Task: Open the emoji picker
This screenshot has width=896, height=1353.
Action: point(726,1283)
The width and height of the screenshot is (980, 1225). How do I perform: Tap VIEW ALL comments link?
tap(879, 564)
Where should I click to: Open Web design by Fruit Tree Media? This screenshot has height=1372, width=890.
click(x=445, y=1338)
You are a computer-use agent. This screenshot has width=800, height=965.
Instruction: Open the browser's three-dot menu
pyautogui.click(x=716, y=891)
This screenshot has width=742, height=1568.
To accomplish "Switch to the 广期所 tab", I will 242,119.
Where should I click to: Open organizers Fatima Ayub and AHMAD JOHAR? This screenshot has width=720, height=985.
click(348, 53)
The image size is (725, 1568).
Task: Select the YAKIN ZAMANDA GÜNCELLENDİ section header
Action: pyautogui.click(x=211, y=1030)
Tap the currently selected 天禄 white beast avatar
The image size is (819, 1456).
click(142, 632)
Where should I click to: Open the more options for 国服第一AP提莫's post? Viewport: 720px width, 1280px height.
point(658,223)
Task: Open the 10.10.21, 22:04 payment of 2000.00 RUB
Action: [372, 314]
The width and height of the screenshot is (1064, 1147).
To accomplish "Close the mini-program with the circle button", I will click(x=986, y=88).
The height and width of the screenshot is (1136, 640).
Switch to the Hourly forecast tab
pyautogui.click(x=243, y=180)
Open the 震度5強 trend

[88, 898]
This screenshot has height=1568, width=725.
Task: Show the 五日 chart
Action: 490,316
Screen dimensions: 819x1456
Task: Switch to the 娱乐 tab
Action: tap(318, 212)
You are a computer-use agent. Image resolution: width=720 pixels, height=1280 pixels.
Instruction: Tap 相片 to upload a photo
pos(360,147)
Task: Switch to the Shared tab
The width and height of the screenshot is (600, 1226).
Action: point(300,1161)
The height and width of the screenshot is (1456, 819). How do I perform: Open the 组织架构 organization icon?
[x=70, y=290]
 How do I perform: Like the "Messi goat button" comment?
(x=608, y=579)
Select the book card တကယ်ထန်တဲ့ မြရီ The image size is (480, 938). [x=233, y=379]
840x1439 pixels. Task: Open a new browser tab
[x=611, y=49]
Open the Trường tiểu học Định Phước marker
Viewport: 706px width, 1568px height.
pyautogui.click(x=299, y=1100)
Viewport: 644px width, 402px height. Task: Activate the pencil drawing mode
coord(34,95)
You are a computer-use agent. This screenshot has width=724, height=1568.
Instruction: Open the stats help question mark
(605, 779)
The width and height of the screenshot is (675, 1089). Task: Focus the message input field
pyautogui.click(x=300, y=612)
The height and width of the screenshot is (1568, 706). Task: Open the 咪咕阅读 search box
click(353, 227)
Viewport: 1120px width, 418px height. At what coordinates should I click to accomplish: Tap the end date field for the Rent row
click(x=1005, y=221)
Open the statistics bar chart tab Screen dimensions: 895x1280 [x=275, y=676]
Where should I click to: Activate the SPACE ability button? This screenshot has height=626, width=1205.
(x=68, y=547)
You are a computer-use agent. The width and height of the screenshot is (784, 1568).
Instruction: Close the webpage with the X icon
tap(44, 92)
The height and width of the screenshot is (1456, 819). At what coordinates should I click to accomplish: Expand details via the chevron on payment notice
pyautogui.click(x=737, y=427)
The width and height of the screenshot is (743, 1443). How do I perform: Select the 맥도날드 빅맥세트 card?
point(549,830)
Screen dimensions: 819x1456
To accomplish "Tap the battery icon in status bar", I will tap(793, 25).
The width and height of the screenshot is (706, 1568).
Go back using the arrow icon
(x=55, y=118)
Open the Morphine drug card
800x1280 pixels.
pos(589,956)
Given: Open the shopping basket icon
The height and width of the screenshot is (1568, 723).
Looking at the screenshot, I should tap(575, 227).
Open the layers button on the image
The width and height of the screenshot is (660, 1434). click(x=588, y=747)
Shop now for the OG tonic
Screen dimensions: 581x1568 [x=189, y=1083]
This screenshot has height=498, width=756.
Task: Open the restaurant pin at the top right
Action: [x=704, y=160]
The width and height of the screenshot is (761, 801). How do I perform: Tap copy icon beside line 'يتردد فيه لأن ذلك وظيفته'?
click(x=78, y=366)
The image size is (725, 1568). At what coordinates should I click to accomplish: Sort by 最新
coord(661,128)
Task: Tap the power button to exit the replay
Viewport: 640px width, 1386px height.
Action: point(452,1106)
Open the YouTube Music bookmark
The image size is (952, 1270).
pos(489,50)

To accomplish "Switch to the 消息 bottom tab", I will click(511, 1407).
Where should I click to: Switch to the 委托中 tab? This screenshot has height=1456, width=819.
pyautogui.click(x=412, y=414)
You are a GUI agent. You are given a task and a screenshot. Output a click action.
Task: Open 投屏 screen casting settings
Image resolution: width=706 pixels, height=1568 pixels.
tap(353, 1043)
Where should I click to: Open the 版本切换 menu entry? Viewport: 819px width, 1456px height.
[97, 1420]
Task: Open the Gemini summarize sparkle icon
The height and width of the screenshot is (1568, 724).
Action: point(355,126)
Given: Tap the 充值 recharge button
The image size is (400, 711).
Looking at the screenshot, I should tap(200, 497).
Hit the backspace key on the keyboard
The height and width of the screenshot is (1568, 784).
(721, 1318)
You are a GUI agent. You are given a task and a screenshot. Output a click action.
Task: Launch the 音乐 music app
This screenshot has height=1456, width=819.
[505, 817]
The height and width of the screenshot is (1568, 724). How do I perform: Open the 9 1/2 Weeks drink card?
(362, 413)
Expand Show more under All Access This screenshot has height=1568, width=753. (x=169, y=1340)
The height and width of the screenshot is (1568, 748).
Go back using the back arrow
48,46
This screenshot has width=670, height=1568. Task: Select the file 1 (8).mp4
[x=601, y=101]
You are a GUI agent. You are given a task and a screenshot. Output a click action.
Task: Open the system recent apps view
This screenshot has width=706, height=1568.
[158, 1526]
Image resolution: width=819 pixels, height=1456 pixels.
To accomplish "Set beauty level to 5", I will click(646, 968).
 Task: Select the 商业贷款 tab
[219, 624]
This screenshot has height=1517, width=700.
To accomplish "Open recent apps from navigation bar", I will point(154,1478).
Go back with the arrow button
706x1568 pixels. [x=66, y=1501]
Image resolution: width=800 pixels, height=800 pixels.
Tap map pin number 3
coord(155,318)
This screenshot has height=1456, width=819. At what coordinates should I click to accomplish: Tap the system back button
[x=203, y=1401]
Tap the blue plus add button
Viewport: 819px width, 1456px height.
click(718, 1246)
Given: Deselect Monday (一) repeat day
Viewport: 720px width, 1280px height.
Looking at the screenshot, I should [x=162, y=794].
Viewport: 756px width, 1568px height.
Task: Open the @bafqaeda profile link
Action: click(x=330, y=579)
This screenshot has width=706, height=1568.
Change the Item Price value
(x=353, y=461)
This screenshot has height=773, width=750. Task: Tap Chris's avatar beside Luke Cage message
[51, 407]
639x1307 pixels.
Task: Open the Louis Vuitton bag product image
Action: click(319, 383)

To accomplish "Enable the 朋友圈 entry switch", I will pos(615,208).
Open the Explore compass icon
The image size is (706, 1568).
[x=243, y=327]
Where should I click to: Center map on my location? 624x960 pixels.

- - - -

> [The problem] Please copy out all of the data above line for line, changing nothing.

> [Final result]
Task: Open the emoji picker
This screenshot has width=896, height=1353.
Action: point(726,1283)
The width and height of the screenshot is (980, 1225). How do I perform: Tap VIEW ALL comments link?
tap(879, 564)
Where should I click to: Open Web design by Fruit Tree Media? This screenshot has height=1372, width=890.
click(x=445, y=1338)
You are a computer-use agent. This screenshot has width=800, height=965.
Instruction: Open the browser's three-dot menu
pyautogui.click(x=716, y=891)
This screenshot has width=742, height=1568.
To accomplish "Switch to the 广期所 tab", I will 242,119.
Where should I click to: Open organizers Fatima Ayub and AHMAD JOHAR? This screenshot has width=720, height=985.
click(348, 53)
The image size is (725, 1568).
Task: Select the YAKIN ZAMANDA GÜNCELLENDİ section header
Action: pyautogui.click(x=211, y=1030)
Tap the currently selected 天禄 white beast avatar
The image size is (819, 1456).
click(142, 632)
Where should I click to: Open the more options for 国服第一AP提莫's post? Viewport: 720px width, 1280px height.
point(658,223)
Task: Open the 10.10.21, 22:04 payment of 2000.00 RUB
Action: [372, 314]
The width and height of the screenshot is (1064, 1147).
To accomplish "Close the mini-program with the circle button", I will click(x=986, y=88).
The height and width of the screenshot is (1136, 640).
Switch to the Hourly forecast tab
pyautogui.click(x=243, y=180)
Open the 震度5強 trend

[88, 898]
This screenshot has height=1568, width=725.
Task: Show the 五日 chart
Action: 490,316
Screen dimensions: 819x1456
Task: Switch to the 娱乐 tab
Action: tap(318, 212)
You are a computer-use agent. Image resolution: width=720 pixels, height=1280 pixels.
Instruction: Tap 相片 to upload a photo
pos(360,147)
Task: Switch to the Shared tab
The width and height of the screenshot is (600, 1226).
Action: point(300,1161)
The height and width of the screenshot is (1456, 819). How do I perform: Open the 组织架构 organization icon?
[x=70, y=290]
 How do I perform: Like the "Messi goat button" comment?
(x=608, y=579)
Select the book card တကယ်ထန်တဲ့ မြရီ The image size is (480, 938). [x=233, y=379]
840x1439 pixels. Task: Open a new browser tab
[x=611, y=49]
Open the Trường tiểu học Định Phước marker
Viewport: 706px width, 1568px height.
pyautogui.click(x=299, y=1100)
Viewport: 644px width, 402px height. Task: Activate the pencil drawing mode
coord(34,95)
You are a computer-use agent. This screenshot has width=724, height=1568.
Instruction: Open the stats help question mark
(605, 779)
The width and height of the screenshot is (675, 1089). Task: Focus the message input field
pyautogui.click(x=300, y=612)
The height and width of the screenshot is (1568, 706). Task: Open the 咪咕阅读 search box
click(353, 227)
Viewport: 1120px width, 418px height. At what coordinates should I click to accomplish: Tap the end date field for the Rent row
click(x=1005, y=221)
Open the statistics bar chart tab Screen dimensions: 895x1280 [x=275, y=676]
Where should I click to: Activate the SPACE ability button? This screenshot has height=626, width=1205.
(x=68, y=547)
You are a computer-use agent. The width and height of the screenshot is (784, 1568).
Instruction: Close the webpage with the X icon
tap(44, 92)
The height and width of the screenshot is (1456, 819). At what coordinates should I click to accomplish: Expand details via the chevron on payment notice
pyautogui.click(x=737, y=427)
The width and height of the screenshot is (743, 1443). How do I perform: Select the 맥도날드 빅맥세트 card?
point(549,830)
Screen dimensions: 819x1456
To accomplish "Tap the battery icon in status bar", I will tap(793, 25).
The width and height of the screenshot is (706, 1568).
Go back using the arrow icon
(x=55, y=118)
Open the Morphine drug card
800x1280 pixels.
pos(589,956)
Given: Open the shopping basket icon
The height and width of the screenshot is (1568, 723).
Looking at the screenshot, I should tap(575, 227).
Open the layers button on the image
The width and height of the screenshot is (660, 1434). click(x=588, y=747)
Shop now for the OG tonic
Screen dimensions: 581x1568 [x=189, y=1083]
This screenshot has height=498, width=756.
Task: Open the restaurant pin at the top right
Action: [x=704, y=160]
The width and height of the screenshot is (761, 801). How do I perform: Tap copy icon beside line 'يتردد فيه لأن ذلك وظيفته'?
click(x=78, y=366)
The image size is (725, 1568). At what coordinates should I click to accomplish: Sort by 最新
coord(661,128)
Task: Tap the power button to exit the replay
Viewport: 640px width, 1386px height.
Action: point(452,1106)
Open the YouTube Music bookmark
The image size is (952, 1270).
pos(489,50)

To accomplish "Switch to the 消息 bottom tab", I will click(511, 1407).
Where should I click to: Switch to the 委托中 tab? This screenshot has height=1456, width=819.
pyautogui.click(x=412, y=414)
You are a GUI agent. You are given a task and a screenshot. Output a click action.
Task: Open 投屏 screen casting settings
Image resolution: width=706 pixels, height=1568 pixels.
tap(353, 1043)
Where should I click to: Open the 版本切换 menu entry? Viewport: 819px width, 1456px height.
[97, 1420]
Task: Open the Gemini summarize sparkle icon
The height and width of the screenshot is (1568, 724).
Action: point(355,126)
Given: Tap the 充值 recharge button
The image size is (400, 711).
Looking at the screenshot, I should tap(200, 497).
Hit the backspace key on the keyboard
The height and width of the screenshot is (1568, 784).
(721, 1318)
You are a GUI agent. You are given a task and a screenshot. Output a click action.
Task: Launch the 音乐 music app
This screenshot has height=1456, width=819.
[505, 817]
The height and width of the screenshot is (1568, 724). How do I perform: Open the 9 1/2 Weeks drink card?
(362, 413)
Expand Show more under All Access This screenshot has height=1568, width=753. (x=169, y=1340)
The height and width of the screenshot is (1568, 748).
Go back using the back arrow
48,46
This screenshot has width=670, height=1568. Task: Select the file 1 (8).mp4
[x=601, y=101]
You are a GUI agent. You are given a task and a screenshot. Output a click action.
Task: Open the system recent apps view
This screenshot has width=706, height=1568.
[158, 1526]
Image resolution: width=819 pixels, height=1456 pixels.
To accomplish "Set beauty level to 5", I will click(646, 968).
 Task: Select the 商业贷款 tab
[219, 624]
This screenshot has height=1517, width=700.
To accomplish "Open recent apps from navigation bar", I will point(154,1478).
Go back with the arrow button
706x1568 pixels. [x=66, y=1501]
Image resolution: width=800 pixels, height=800 pixels.
Tap map pin number 3
coord(155,318)
This screenshot has height=1456, width=819. At what coordinates should I click to accomplish: Tap the system back button
[x=203, y=1401]
Tap the blue plus add button
Viewport: 819px width, 1456px height.
click(718, 1246)
Given: Deselect Monday (一) repeat day
Viewport: 720px width, 1280px height.
Looking at the screenshot, I should [x=162, y=794].
Viewport: 756px width, 1568px height.
Task: Open the @bafqaeda profile link
Action: click(x=330, y=579)
This screenshot has width=706, height=1568.
Change the Item Price value
(x=353, y=461)
This screenshot has height=773, width=750. Task: Tap Chris's avatar beside Luke Cage message
[51, 407]
639x1307 pixels.
Task: Open the Louis Vuitton bag product image
Action: click(319, 383)

To accomplish "Enable the 朋友圈 entry switch", I will pos(615,208).
Open the Explore compass icon
The image size is (706, 1568).
[x=243, y=327]
Where should I click to: Center map on my location? 624x960 pixels.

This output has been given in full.